Namun, faktanya mereka kesulitan menjaga idealisme di tengah tekanan untuk menyesuaikan diri dengan budaya politik yang kerap didominasi oleh kepentingan praktis, kompromi, dan bahkan tindakan yang bertentangan dengan nilai-nilai awal yang mereka perjuangkan.
Banyak yang berpendapat bahwa realitas politik Indonesia membuat idealisme yang semula mereka bawa mudah terkikis. Ketika menghadapi tekanan dari partai atau kebutuhan untuk memenangkan suara, anak muda yang berpolitik sering kali terbawa arus dan akhirnya terjebak dalam pragmatisme ekstrem.
Dalam kondisi ini, idealisme mereka tergantikan oleh kepentingan jangka pendek, hingga mereka menghalalkan segala cara untuk meraih posisi atau kepentingan politik.

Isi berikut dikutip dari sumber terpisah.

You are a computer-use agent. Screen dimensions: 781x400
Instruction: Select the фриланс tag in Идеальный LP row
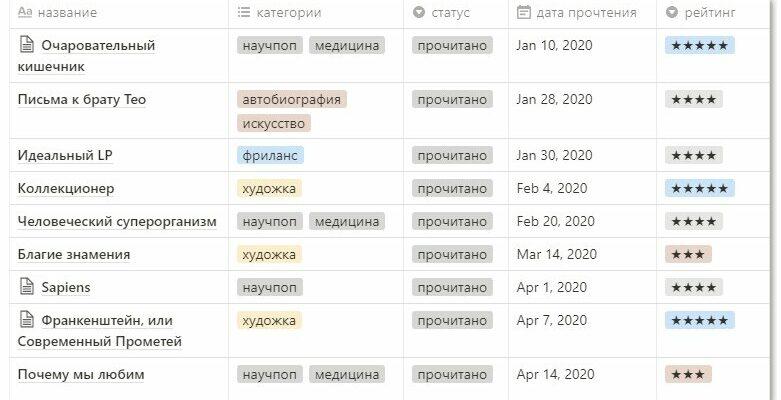click(x=270, y=155)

Fenomena ini bisa terlihat pada beberapa politisi muda Indonesia yang awalnya lantang mengkritik sistem yang korup atau tidak adil. Namun ketika mereka bergabung dengan partai politik, mereka harus mengikuti garis partai yang mungkin tidak sejalan dengan prinsip mereka.
Tekanan untuk mengikuti agenda partai, tuntutan elektabilitas, hingga dorongan untuk "main aman" di dunia politik formal sering kali mengarahkan mereka pada praktik-praktik kompromistis, atau bahkan pada langkah-langkah yang bertentangan dengan nilai ideal mereka sendiri. Akibatnya, anak muda yang berpolitik menjadi bagian dari sistem lama yang sering kali mereka kritik di awal.
Anak Muda di PilkadaDalam Pilkada kita bisa melihat fenomena yang sama. Sekelompok anak muda mendukung kandidat calon kepala daerah. Demi alasan kemenangan mereka menutup mata dan hati pada realitas kepemiluan yang hanya "seolah-olah" pemilu.
Bagaimana tidak pada tataran isu kita bisa melihat bagaimana primordialisme dimainkan sedemikian rupa untuk menggalang dukungan. Hal ini tentu bertentangan dengan semangat perubahan, kesetaraan dan keadilan. Sebab alih-alih menggaungkan ketiga hal tersebut, justru yang terjadi membangun sentimen kedaerahan yang itu merusak nilai-nilai demokrasi.
Bicara tentang aturan main pelanggaran pemilu dianggap hal yang wajar dan biasa. Mereka bahkan berusaha melegitimasi politik sinterklas, politik uang dengan berbagai argumentasi absurd semata demi kemenangan.
Artinya tak ada hari ini politik anak muda. Apa yang terjadi hari ini sekelompok anak muda gamang berpolitik, tanpa nilai, tanpa gagasan. Mereka sibuk bicara kemajuan, bicara perubahan tapi sambil berjalan mundur.